Trend following is the most prevalent strategy utilized throughout the managed futures industry. Over 22 months ago, during the toughest recession our industry has ever experienced, we published the original version of this paper to offer a transparent and intellectually honest update on the track records of many of the most well-known trend followers. At that time, all twenty managers included in our analysis, including our Systematic Global Macro (systematic trend following) program and all of the major CTA indexes, were in a drawdown off their all-time high water marks.
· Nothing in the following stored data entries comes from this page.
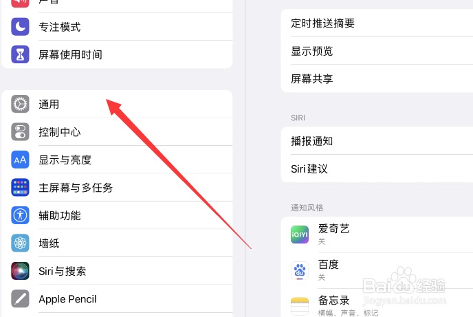Open the Siri & Search orb icon
Image resolution: width=473 pixels, height=317 pixels.
pyautogui.click(x=20, y=271)
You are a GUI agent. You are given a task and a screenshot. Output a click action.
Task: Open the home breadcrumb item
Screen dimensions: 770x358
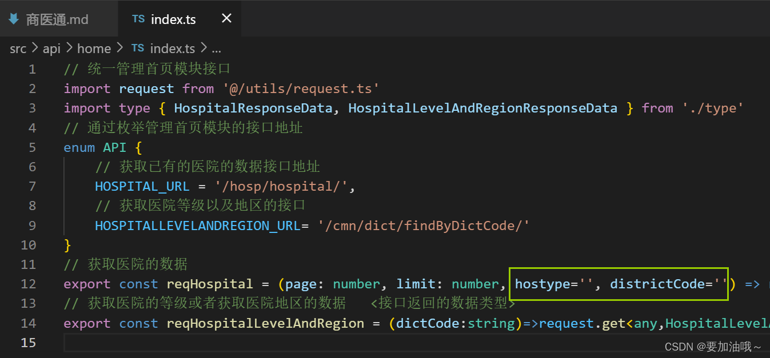click(94, 48)
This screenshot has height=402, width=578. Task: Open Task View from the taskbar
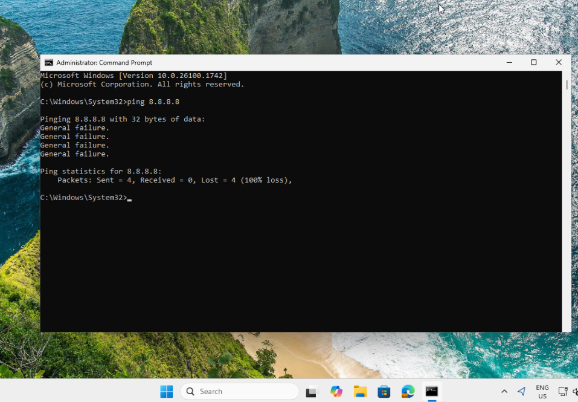(x=311, y=392)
As Central Bank policies began to diverge, beneficial volatility (i.e. directional and sustained) began to manifest itself in many of the futures markets that are the core of most trend following CTAs’ portfolios. Most trend followers were able to capitalize on these favorable market conditions, with the best-performing managers producing all-time net-new equity highs, and in many cases, and then some.

As of the end of May 2015, the approximately $74 billion of manager assets under management that constitute the Newedge Trend Index was up 2.49% year to date and 4.77% into drawdown off its most recent high water mark.
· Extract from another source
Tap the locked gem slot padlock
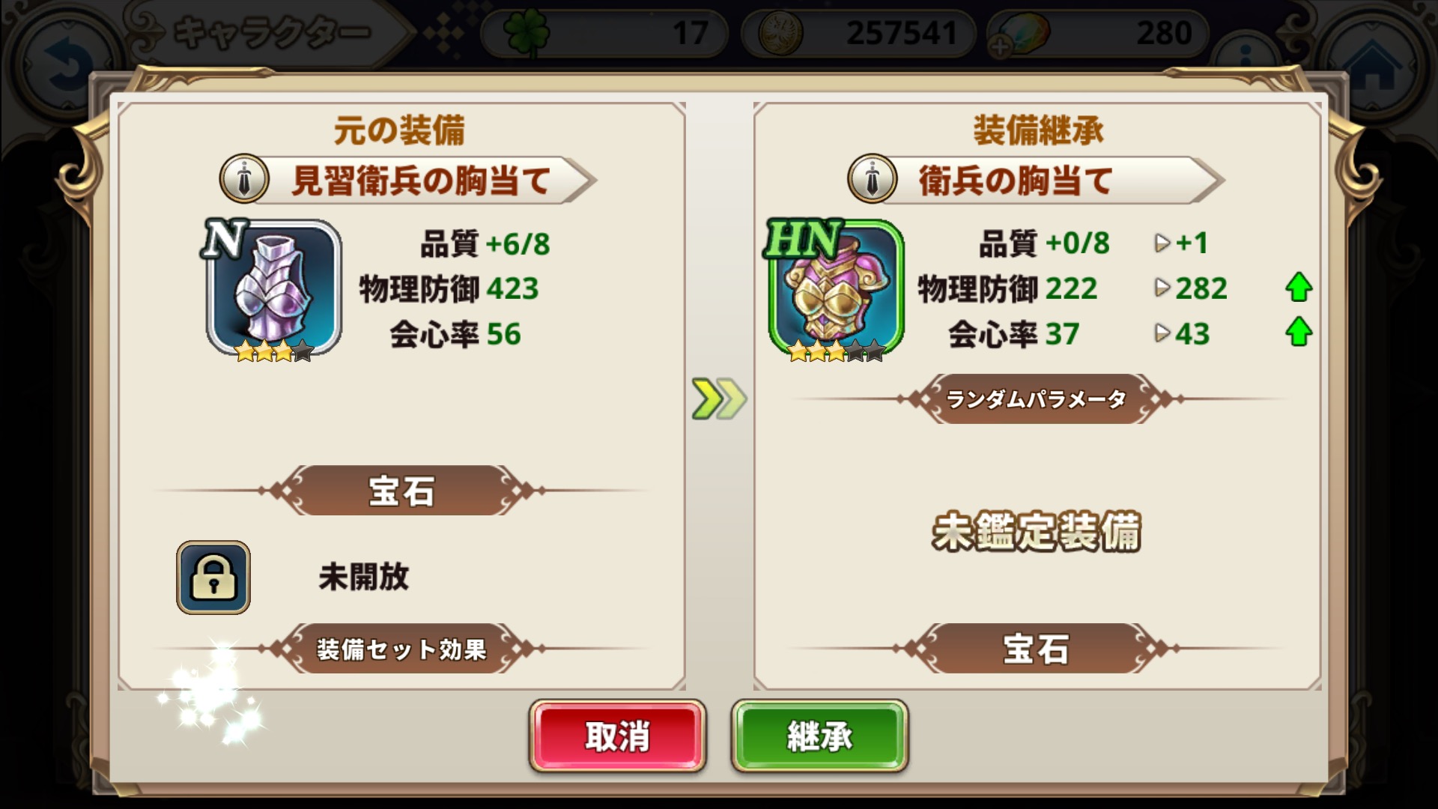Screen dimensions: 1438x809 tap(213, 578)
The question remains the same as we posed in the original version of our paper: what is the best way to objectively analyze, measure, and compare the performance of a group of trend following CTAs?

To help answer this question we developed our own metric that measures and compares the “goodness” of similar managers’ returns. This paper updates our original work (and subsequent versions that were published in September 2014 and May 2015) and the measurements and ranking methodology that we initially introduced remain the same.

CTA Trend Following

Who was analyzed?

This updated version of our paper includes analysis on 19 of the 20 trend following managers that we initially studied (one closed down), plus we include the Newedge CTA Index, the Newedge Trend CTA Index, the Newedge Trend Indicator, and an additional 4 managers. It is important to note that the Newedge CTA Index represents the equal-weighted performance of the top 20 largest diversified CTAs open for investment, the Newedge Trend CTA Index represents the equal-weighted performance of the top 10 largest trend following CTA open for investment, and the Newedge Trend Indicator is a fully-disclosed, rule-based trend following strategy that offers an interesting and transparent look into the daily performance and positions of a professionally developed, albeit basic, trend model.

CTA Trend Following

Common Misunderstandings

Two of the managers we include in our analysis, one that we specifically added to help make an important point, received accolades for their impressive, outsized performance during 2014: Mulvaney Capital Management made +67.38% and ISAM produced +61.95%. However, the problem is (and this is a fact, not just our opinion), reporting only these types of “return” numbers tells only half of the story. When you hear a manager’s performance being quoted, the first question someone should ask is, “At what level of risk / margin-to-equity / volatility?” A Commodity Trading Advisor makes a subjective choice as to what level margin-to-equity to operate his or her program – but the level chosen is not, in and of itself, a source of “goodness.” Furthermore, an investor who opens a managed account with a CTA, through the use of notional funding, can modify the manager’s regular program volatility to suit their own appetite for risk. Therefore, due to the inherent leverage (i.e. free; no cost to lever up – unlike stocks) found in the futures markets, risk-adjusted returns (not absolute returns) are the only accurate and proper way to compare similar managers’ returns.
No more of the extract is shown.